I once cited the paring knife as a tool and the cuisinart as integral to a system which includes not only the kitchen utensil itself, but also the rule of "labour-saving" efficiency and the exalted standards for cooking and dining projected by the media. One doesn't just buy a piece of hardware when one buys a cuisinart; one buys into a set of assumptions and a certain conception of the good life. I still think it's a good analogy. But a friend of mine and a scientist, Marilyn MacDonald, has taken me to task for it, pointing out that even the paring knife is part of a system, a system of product design, production and distribution over which the users have virtually no control. That's important to understand, because if resources are being siphoned away from improving the design and durability of a paring knife and diverted into more elaborate generations of cuisinarts, then the "choice" of a paring knife over a cuisinart will be about as real a choice as that of the condom over the pill as an effective method of birth control.
You mentioned the cliches about labour-saving devices liberating people from drudgery. It's instructive to recall how the typewriter was promoted in those terms for women who worked in the l800s at longhand copying, since the word- processor was introduced with the same promotional adage. The prophecy has remained about as unfulfilled for the women-users this time around as it did a century ago, and for the same reason: the women operating word processors and typewriters have not been free to use the technology as they wished any more than the women before them were free to use their quill pens for anything more creative than copying. If anything, the situation for many women is worse today, for the technology operating at the level of software in a management information system defines not only what work will be done but how it will be done; at least the quill pen wasn't monitoring your every move, or forcing you to work at a certain pace. The subordinate drudge status wasn't as blatant.

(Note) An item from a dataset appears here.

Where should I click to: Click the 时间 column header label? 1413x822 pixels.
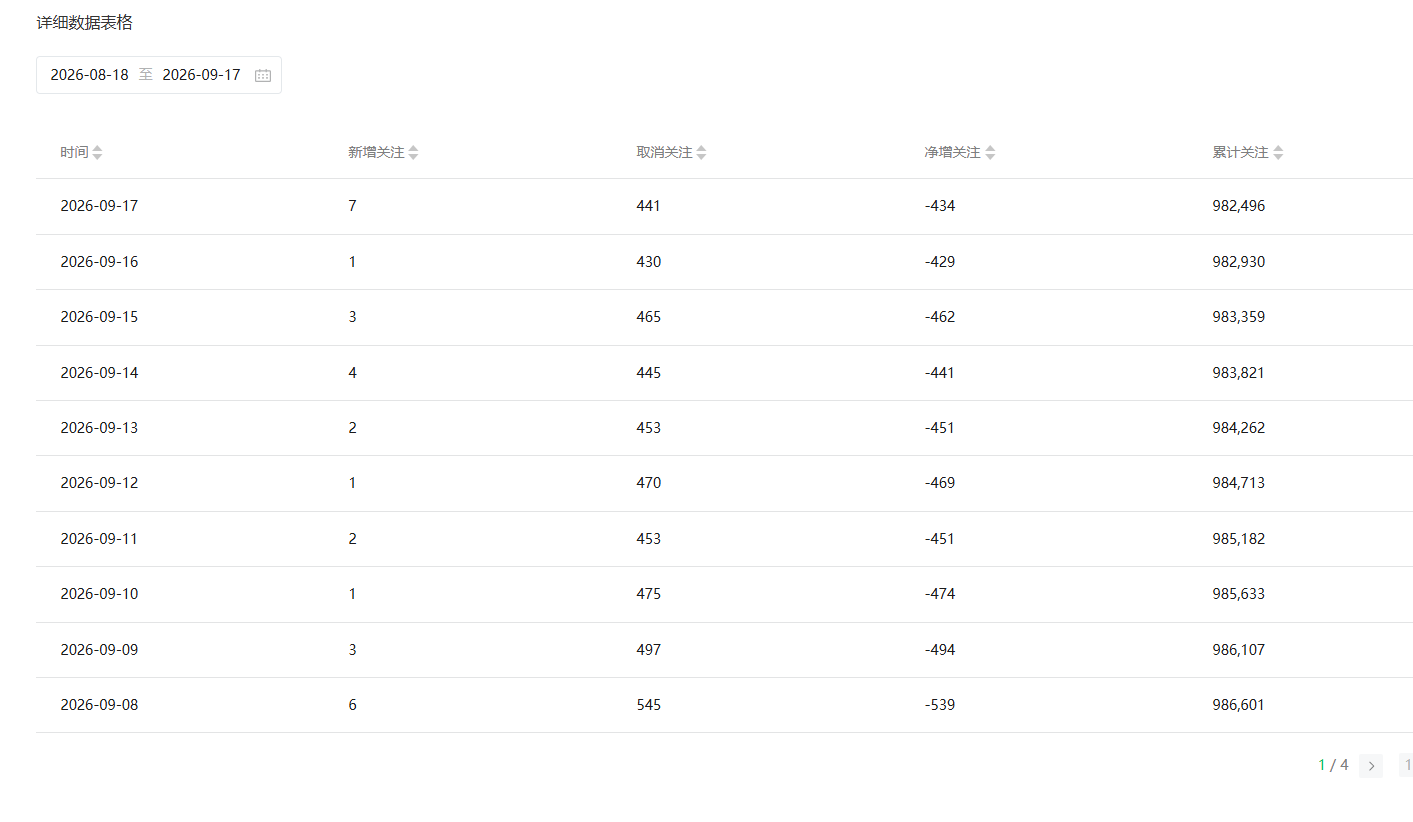click(x=74, y=153)
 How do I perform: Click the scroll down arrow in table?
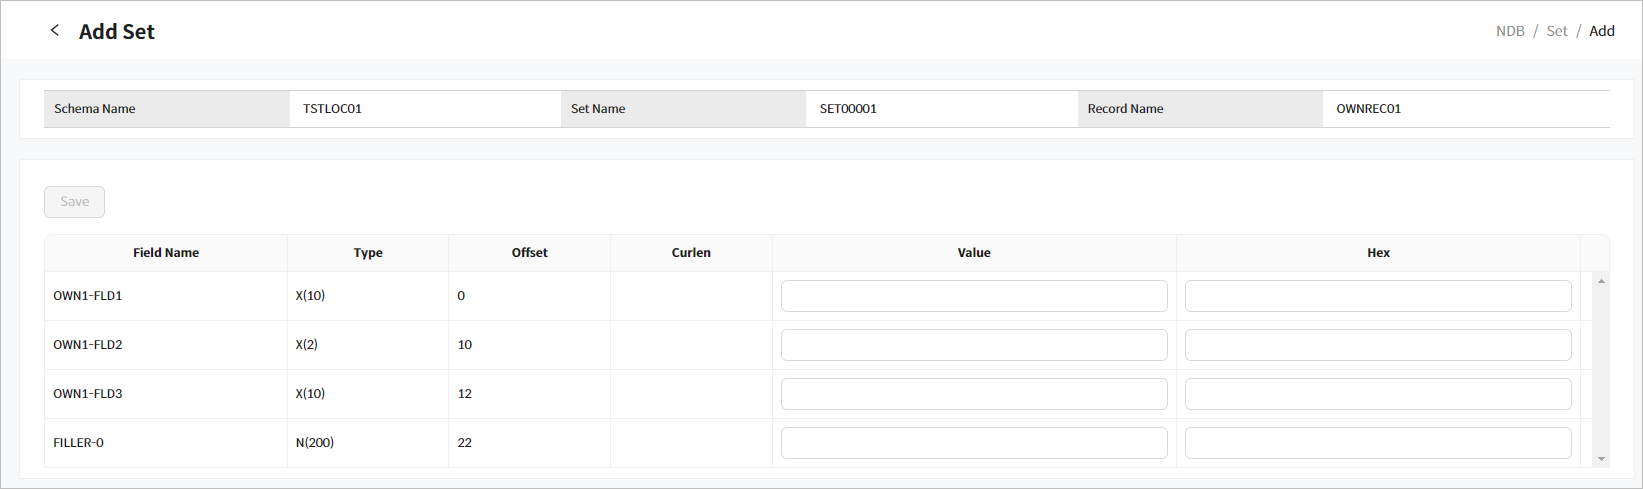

It's interesting: people who are used to being in control of their work lives, who are in charge of the technology they use and who get to use technology as tools to accomplish goals they define tend to extrapolate from their situation onto others. They assume that others have the necessary power and autonomy to step from drudgery into more creative, challenging and fulfilling work. Those who see themselves as cogs in a technological system have relatively little power over their work situation, and often their lives in general. What is unfortunate is that the images tend to be mutually exclusive; yet it's more appropriate to recognize where technology does operate as tools and where, as a system.
What bothers me is that I see technology at the level of system becoming a more important determinant in our daily lives. I see it transforming our lives without our even being aware of its shaping influence. Just like a system of roadways or communication lines strongly determines where we can go and how we communicate and know ourselves as communities and society. But people raised on liberal individualism believe they are making all their own choices and determining their own way with technology. They don't see the systemic biases influencing which technologies will be developed over others. They don't see that the choice they have is often a highly directed one.